Rose's ‘Visualising human life in volumetric cities: city digital twins (CDTs) and other disasters’ offers a compelling analysis of the ways in which digital twinning technologies – and specifically urban or CDTs – produce and perpetuate a white masculinist vision of the city. The article focuses on the role played by visuality and visual culture – including the increasing use of dimensionality in urban digital models; the referentiality of a ‘highly mobile’ perspective towards filmic convention, and the illusion of seamlessness afforded by the rendering of digital three-dimensional (3D) objects. There is much to say on these topics, and Rose's contribution is expansive in its scope, while particular in its argument: yes, CDTs can be understood through visual cultures and imaginaries, and yes, they continue to enact technocratic visions of the city which exclude, other and impose. As Rose (describing a method for interpreting disaster media) notes of Gergan et al. (2020), it is necessary to risk overgeneralisation in order to demonstrate broad-scale shifts. The same is true of visualising the world digitally, whether through CDTs or digitally animated disaster films, as Rose attests.
Inevitably, given the focus, Rose's characterisation of CDTs is emblematic of the fundamental ambiguity and uncertainty of digital twins and twinning practices, in which specific questions around volume, computation and representation are conceptually muddled by technological claims to perfect, real-time correspondence, used to hype the spectacle of the CDT. As Rose argues, we can approach digital twins, and particularly CDTs, differently if we understand them as technological tools that ‘picture’ volume and digitally mediate human life through existing regimes (in this case, the cultural imaginary of urban management technologies, as well as the disaster film and white masculinity). However, the underlying technological slipperiness of the CDT – and its close connection to domains like urban planning, simulation and modelling and digital animation – threatens to mute the impact of the case being made, since many of these examples might also apply to other technological contexts or media (e.g. games and digital art or digital mapping). Yet, this speaks to the co-constitutive aspects of CDTs and their wider cultural milieux, as argued by Rose – undergirding the need for different modes of techno-cultural analysis of such technologies. Nevertheless, there is a risk of collapsing different modes and media (e.g. 3D modelling and four-dimensional or even five-dimensional digital twins that incorporate data, live or real-time feeds and human input), or over-ascribing qualities to CDTs which are, in fact, more general – though this is, again, part and parcel of the ambiguous CDT landscape. The stock image Rose shows in Figure 5 of ‘Visualising human life in volumentric cities' is a good example here – as Rose and others have also articulated elsewhere (Degen et al., 2017; Rose et al., 2014), smart cities and mega city projects also use similar digital aesthetics to project future cities and imaginaries.
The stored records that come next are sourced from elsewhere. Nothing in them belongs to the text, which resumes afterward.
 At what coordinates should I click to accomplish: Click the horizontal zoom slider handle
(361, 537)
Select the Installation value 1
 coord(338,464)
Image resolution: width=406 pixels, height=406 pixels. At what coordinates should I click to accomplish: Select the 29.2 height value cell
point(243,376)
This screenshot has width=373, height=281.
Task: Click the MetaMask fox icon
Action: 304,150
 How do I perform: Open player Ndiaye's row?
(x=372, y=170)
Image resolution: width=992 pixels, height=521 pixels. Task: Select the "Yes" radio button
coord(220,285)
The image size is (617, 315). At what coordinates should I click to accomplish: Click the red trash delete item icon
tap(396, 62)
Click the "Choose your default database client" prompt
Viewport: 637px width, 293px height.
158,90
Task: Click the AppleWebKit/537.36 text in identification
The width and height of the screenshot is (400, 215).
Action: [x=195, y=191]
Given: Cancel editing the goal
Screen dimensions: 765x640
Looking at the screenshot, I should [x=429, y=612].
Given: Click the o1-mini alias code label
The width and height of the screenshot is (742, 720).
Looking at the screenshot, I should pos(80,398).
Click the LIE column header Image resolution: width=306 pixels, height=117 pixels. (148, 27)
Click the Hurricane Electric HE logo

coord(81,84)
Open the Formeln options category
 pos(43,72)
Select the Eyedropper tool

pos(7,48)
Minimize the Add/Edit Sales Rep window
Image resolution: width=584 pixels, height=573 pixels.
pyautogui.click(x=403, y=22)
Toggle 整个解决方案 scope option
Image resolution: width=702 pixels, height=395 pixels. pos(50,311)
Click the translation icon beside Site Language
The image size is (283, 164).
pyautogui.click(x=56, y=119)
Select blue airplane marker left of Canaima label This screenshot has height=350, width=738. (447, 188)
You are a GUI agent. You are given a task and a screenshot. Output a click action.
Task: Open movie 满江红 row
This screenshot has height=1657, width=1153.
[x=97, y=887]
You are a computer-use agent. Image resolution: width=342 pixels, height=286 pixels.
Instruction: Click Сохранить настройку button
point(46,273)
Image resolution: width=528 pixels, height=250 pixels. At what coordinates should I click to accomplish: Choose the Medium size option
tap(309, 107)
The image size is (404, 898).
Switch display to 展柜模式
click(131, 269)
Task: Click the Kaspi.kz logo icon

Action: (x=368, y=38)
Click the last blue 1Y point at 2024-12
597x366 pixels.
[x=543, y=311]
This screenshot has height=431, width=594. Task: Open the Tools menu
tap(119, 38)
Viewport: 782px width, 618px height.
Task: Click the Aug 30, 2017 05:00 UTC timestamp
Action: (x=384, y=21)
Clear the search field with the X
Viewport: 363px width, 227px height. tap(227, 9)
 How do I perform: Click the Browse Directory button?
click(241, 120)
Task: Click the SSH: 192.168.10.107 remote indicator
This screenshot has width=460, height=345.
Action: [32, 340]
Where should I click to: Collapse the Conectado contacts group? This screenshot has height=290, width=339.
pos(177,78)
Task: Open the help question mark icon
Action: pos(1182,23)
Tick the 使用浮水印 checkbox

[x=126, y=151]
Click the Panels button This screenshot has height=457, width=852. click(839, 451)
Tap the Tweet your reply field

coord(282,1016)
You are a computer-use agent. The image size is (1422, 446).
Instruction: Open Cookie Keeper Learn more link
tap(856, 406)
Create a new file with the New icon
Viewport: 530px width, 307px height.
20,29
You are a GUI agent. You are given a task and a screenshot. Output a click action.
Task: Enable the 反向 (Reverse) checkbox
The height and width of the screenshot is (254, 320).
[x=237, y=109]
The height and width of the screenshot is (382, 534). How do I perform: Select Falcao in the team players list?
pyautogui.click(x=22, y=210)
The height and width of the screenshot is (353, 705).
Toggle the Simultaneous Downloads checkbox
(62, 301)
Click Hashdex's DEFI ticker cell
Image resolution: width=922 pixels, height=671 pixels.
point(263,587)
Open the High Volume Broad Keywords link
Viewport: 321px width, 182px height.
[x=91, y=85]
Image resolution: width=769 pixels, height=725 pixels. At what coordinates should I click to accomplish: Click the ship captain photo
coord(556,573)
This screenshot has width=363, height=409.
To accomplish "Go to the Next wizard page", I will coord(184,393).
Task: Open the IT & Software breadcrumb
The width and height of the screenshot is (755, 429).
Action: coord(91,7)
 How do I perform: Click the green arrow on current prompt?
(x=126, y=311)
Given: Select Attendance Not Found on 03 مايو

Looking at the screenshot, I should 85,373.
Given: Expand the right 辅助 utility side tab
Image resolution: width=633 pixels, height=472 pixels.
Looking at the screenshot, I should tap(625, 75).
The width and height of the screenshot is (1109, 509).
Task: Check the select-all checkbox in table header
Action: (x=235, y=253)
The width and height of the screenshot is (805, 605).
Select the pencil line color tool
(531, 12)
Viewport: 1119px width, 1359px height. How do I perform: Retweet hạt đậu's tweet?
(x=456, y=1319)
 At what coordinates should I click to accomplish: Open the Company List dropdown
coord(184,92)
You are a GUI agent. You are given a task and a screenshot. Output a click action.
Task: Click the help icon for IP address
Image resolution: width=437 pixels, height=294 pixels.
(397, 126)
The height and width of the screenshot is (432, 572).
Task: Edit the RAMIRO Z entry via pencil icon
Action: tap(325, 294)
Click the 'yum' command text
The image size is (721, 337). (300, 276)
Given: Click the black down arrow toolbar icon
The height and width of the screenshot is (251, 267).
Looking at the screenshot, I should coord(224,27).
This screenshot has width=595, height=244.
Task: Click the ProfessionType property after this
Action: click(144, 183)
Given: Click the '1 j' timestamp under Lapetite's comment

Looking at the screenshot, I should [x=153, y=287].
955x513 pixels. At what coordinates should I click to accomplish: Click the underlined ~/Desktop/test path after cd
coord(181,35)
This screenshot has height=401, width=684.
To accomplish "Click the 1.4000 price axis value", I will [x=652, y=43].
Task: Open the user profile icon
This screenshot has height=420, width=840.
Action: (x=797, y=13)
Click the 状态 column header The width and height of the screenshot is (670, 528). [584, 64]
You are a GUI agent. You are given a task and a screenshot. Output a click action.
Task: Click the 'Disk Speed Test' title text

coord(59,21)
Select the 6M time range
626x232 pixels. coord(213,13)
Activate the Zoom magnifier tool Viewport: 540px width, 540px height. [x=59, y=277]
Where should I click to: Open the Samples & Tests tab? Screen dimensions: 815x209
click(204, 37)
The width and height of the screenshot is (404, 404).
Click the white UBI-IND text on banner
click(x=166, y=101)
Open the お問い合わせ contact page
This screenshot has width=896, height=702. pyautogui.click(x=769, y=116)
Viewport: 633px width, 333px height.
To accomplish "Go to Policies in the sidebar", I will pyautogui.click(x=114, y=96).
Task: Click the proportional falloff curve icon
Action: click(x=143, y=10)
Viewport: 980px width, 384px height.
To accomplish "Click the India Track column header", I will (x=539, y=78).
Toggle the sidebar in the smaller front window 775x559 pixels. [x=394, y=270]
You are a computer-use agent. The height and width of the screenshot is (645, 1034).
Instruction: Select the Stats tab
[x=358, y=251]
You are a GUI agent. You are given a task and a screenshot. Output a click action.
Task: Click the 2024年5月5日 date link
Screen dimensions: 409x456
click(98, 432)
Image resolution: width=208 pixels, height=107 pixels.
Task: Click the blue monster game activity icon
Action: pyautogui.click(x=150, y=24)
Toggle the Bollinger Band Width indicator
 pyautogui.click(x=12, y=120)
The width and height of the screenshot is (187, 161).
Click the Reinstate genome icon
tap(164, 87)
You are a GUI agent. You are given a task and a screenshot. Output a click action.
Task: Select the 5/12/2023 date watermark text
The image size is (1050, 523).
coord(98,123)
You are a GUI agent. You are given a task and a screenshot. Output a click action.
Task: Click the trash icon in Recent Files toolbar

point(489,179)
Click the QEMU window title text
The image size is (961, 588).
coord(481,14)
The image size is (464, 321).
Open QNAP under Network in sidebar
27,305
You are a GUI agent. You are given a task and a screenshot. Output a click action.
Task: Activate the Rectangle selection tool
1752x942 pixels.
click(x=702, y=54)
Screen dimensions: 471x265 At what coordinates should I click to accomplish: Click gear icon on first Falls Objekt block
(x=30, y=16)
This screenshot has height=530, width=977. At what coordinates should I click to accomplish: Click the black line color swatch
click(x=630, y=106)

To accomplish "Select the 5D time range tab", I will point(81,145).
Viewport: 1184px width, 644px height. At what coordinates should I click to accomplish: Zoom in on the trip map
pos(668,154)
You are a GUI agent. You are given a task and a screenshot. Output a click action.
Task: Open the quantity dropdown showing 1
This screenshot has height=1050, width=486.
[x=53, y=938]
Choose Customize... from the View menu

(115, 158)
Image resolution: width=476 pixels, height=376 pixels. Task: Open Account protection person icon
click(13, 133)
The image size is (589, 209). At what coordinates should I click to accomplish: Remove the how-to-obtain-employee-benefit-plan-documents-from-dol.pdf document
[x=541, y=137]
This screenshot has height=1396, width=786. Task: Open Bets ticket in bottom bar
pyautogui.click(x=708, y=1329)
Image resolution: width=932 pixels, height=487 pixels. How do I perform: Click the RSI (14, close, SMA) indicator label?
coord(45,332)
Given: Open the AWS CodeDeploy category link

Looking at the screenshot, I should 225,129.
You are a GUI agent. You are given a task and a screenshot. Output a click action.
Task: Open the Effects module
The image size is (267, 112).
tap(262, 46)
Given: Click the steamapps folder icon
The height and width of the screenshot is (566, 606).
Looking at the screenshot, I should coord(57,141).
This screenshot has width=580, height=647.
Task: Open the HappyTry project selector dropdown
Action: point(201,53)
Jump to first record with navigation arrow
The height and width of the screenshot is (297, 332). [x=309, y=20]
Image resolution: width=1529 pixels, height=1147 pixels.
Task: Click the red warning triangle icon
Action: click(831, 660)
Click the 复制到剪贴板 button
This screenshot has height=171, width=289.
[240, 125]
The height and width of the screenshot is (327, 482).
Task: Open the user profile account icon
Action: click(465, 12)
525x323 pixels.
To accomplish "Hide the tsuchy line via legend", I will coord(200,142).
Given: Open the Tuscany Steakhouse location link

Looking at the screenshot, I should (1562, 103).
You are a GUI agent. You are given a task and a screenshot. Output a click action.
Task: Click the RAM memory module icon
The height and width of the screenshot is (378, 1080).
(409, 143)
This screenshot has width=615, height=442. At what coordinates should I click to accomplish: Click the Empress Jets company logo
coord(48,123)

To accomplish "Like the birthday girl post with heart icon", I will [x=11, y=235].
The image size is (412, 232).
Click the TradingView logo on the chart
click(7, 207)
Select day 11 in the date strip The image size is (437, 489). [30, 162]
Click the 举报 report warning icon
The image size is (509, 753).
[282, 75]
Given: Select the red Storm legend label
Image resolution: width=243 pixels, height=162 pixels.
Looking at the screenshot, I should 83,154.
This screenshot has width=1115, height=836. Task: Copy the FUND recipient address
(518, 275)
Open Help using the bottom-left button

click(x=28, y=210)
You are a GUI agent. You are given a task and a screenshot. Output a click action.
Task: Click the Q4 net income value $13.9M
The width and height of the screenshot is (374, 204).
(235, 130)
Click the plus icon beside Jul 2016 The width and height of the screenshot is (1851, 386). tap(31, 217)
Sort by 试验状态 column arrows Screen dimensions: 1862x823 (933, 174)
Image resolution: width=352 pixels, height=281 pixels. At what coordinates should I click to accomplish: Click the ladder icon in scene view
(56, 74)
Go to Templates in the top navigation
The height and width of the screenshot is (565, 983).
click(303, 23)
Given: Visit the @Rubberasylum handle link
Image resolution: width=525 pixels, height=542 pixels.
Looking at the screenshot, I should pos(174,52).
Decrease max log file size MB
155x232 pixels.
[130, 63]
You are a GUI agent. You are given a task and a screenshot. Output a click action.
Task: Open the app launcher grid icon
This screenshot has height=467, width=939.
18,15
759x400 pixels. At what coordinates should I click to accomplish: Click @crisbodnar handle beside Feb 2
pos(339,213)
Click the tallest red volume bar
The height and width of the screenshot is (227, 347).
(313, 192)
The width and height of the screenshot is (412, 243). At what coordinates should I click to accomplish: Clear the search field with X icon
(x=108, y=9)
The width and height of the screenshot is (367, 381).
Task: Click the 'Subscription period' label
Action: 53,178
Taking these unavoidable challenges into account, we understand Rose's article as invitation to expand the analysis of the ‘untwinn-able’ and to apply techno-cultural approaches to the problems of computational optimisation and expansive volumetric regimes (and their power), via the kinds of digital mediation available to CDTs. Beyond the filmic and the scopic, we point to academic debates from critical cartography, urban planning and game studies to support the centrality of white masculinist (and we argue, capitalist) ways of seeing in relation to digital twins. Much of this contribution follows our own analyses of the way in which the digital twin was formulated first from the factory as a production-line monitoring tool (Fraser et al., 2025; Payne et al., n.d.), as well as ongoing work on the role of dimensionality in cartography (Wilmott, 2020b), urban computation (Payne, 2024) and scopic regimes and discursive frames of disaster (Fraser, 2022).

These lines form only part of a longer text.